Madam Speaker, as I said in my initial remarks, I was greatly privileged to sit in the chamber this morning and join in the recognition honouring of General Bouchard. It was absolutely an appropriate honorific. However, I did have some concern that it was inappropriately used by the Prime Minister and the Minister of Defence for Conservative propaganda purposes and arguments about procurement. However, that is a sidebar issue.

Indeed the Canadian Forces do have an appreciation of the rule of law. I am absolutely impressed by the senior people in the Canadian Forces and I know that General Bouchard has this appreciation for the rule of law. I know that our embassy and the ambassador have an appreciation for the rule of law. What concerns me is that the minister and possibly the government he represents have no such similar appreciation and therefore were not overly concerned about the manner of Colonel Gadhafi's death.

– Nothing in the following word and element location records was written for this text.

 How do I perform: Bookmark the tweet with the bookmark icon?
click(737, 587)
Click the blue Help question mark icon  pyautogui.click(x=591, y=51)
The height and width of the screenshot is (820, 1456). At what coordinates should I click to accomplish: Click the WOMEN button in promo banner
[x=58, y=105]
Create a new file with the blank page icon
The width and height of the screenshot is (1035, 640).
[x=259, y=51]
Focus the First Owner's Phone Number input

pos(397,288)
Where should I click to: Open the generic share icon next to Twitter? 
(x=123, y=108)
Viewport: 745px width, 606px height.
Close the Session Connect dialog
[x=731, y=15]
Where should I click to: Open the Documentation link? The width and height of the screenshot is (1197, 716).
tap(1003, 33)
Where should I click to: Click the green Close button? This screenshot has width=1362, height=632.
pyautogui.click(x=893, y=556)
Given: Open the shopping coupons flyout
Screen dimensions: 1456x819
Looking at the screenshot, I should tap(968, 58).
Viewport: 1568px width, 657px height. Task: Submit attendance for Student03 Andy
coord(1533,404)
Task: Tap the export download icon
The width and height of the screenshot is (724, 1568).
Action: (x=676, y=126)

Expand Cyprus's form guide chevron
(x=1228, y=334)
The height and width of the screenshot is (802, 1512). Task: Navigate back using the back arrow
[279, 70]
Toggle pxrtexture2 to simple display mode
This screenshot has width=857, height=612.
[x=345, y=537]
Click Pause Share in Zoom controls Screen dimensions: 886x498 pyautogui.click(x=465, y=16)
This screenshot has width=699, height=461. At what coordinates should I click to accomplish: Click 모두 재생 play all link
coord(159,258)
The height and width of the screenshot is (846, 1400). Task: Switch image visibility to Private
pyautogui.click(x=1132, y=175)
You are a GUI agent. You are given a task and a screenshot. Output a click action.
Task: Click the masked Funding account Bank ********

Going forward, I hope that the minister does in fact encourage the Libyan government to execute a fair trial with respect to the son of Colonel Gadhafi.

6:45 p.m.


Deepak Obhrai Conservative Calgary East, AB

Madam Speaker, in my earlier response I did mention quite clearly that it is important for Libya to take the right approach through a fair and transparent judicial process in dealing with the recently captured son of Gadhafi, Saif al-Islam, and his brother-in-law, Abdullah al-Senussi.

Again, the Libyan authorities were quick to react after Gadhafi's death and have created a commission of inquiry. It is extremely important, and the member would agree, that those responsible for serious crimes be held to account by facing a fair trial.

In closing, Canada was very pleased to serve in Libya and to help the Libyan people. We now look forward to the transition in the post-Gadhafi era in Libya.

6:50 p.m.


The Deputy Speaker NDP Denise Savoie

The motion to adjourn the House is now deemed to have been adopted. Accordingly, this House stands adjourned until tomorrow at 10 a.m. pursuant to Standing Order 24(1).